--- BEGIN DATA SHOWN ---
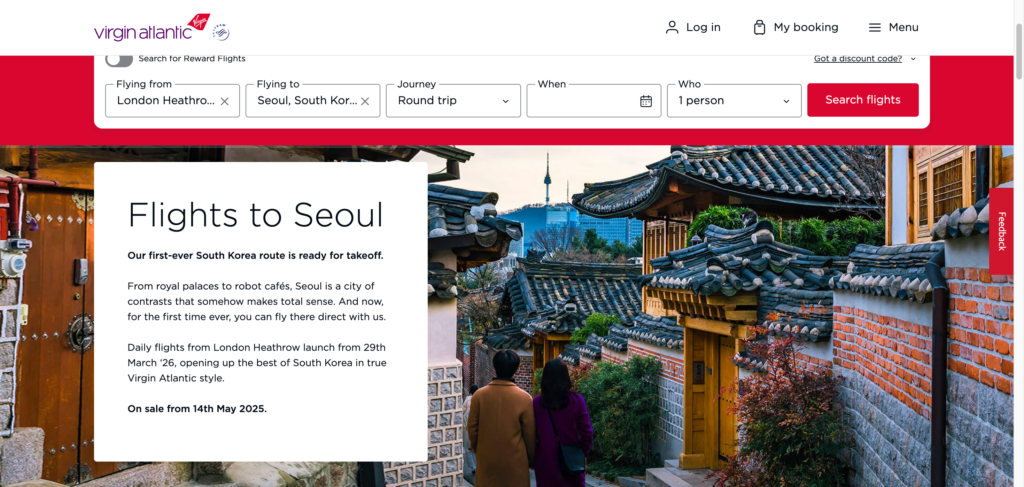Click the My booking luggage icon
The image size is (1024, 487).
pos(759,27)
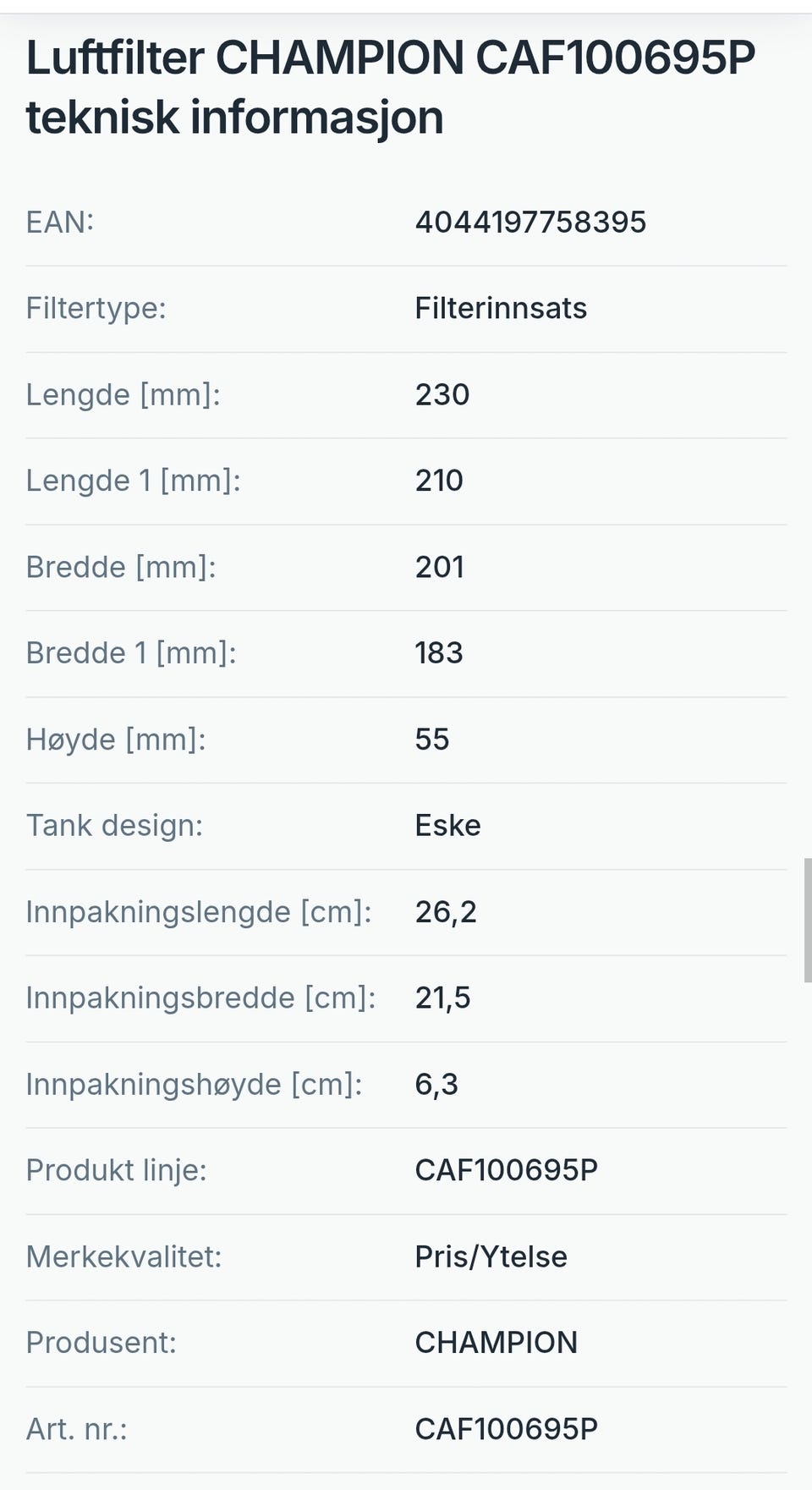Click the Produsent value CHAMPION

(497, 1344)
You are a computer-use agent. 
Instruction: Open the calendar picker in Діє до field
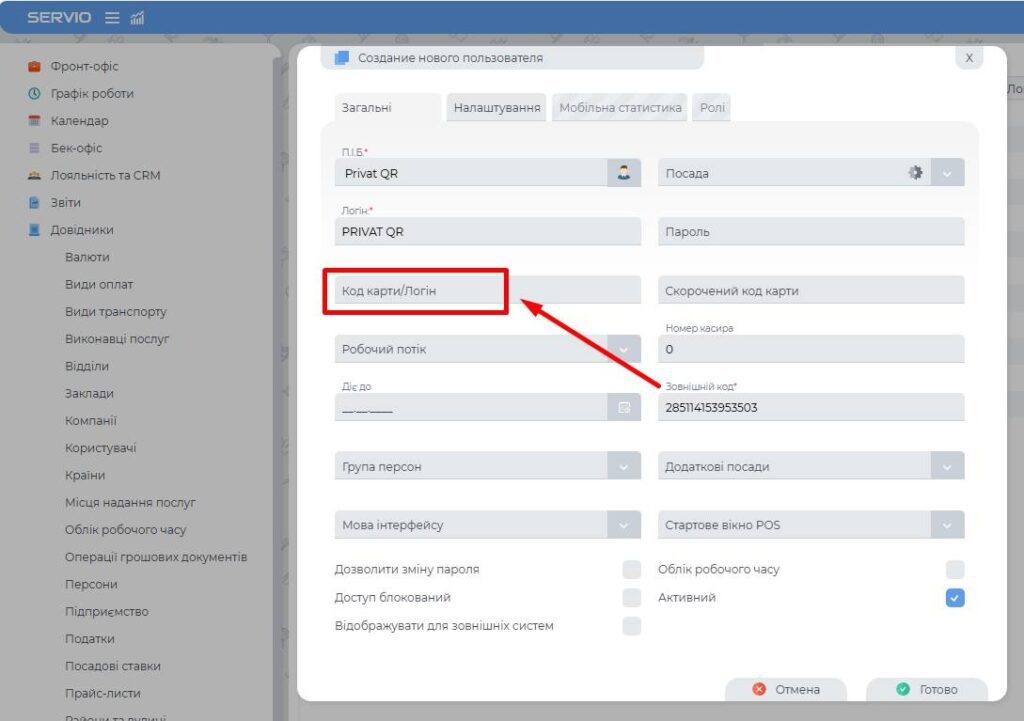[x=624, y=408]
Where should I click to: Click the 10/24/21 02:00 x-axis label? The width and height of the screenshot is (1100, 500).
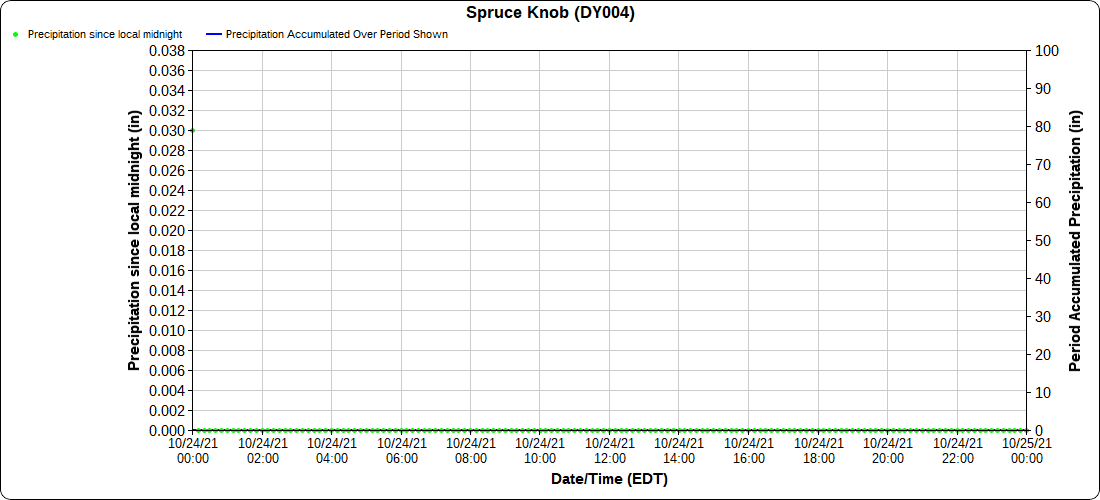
--- END DATA SHOWN ---
INSTRUCTIONS TO FOLLOW:
Format the entries above as a JSON list of strings with one string per line, dropping blank lines and leaving out the pictures.

REPLY TO THE EXERCISE:
[
  "Click the My booking luggage icon",
  "The image size is (1024, 487).",
  "pos(759,27)",
  "Click the Produsent value CHAMPION",
  "(497, 1344)",
  "You are a computer-use agent. ",
  "Instruction: Open the calendar picker in Діє до field",
  "[x=624, y=408]",
  "Where should I click to: Click the 10/24/21 02:00 x-axis label? The width and height of the screenshot is (1100, 500)."
]